* _SUPPLIED ENTRIES_:

================

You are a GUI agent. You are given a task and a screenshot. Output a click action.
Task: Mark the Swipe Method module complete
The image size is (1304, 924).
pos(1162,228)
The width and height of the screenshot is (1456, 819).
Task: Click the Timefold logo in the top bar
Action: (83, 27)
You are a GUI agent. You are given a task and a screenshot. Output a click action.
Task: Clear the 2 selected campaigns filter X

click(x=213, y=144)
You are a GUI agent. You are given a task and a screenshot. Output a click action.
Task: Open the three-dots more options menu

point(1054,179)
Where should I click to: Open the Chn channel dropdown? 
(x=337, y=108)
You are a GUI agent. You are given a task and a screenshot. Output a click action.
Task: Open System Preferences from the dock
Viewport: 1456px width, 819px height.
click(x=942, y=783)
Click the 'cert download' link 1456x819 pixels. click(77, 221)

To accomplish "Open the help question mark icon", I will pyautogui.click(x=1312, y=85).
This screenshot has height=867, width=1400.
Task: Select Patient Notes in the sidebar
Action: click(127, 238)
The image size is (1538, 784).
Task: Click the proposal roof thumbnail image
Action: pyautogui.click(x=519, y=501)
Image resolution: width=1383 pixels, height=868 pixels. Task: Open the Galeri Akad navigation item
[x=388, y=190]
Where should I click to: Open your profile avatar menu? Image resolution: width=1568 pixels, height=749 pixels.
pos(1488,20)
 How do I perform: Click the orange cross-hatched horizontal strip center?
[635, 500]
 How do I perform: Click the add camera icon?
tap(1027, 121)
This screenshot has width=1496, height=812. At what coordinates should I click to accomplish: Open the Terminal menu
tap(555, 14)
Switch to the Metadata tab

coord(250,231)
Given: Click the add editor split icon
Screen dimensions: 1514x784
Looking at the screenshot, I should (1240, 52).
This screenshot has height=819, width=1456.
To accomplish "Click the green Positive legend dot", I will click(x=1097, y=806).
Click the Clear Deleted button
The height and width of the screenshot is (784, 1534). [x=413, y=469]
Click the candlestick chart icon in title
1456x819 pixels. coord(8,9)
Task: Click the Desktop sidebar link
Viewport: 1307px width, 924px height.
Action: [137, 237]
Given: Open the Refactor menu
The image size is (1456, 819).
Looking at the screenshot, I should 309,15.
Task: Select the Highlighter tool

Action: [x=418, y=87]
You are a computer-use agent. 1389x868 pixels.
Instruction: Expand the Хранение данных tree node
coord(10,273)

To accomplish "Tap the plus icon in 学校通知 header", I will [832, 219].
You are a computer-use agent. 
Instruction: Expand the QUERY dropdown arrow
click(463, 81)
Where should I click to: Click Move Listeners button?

================

* _WORK TO BE COMPLETED_:
Take each line above that holds the string "link" and copy it.

* _SOLUTION TO THE EXERCISE_:
Click the 'cert download' link 1456x819 pixels. click(77, 221)
Task: Click the Desktop sidebar link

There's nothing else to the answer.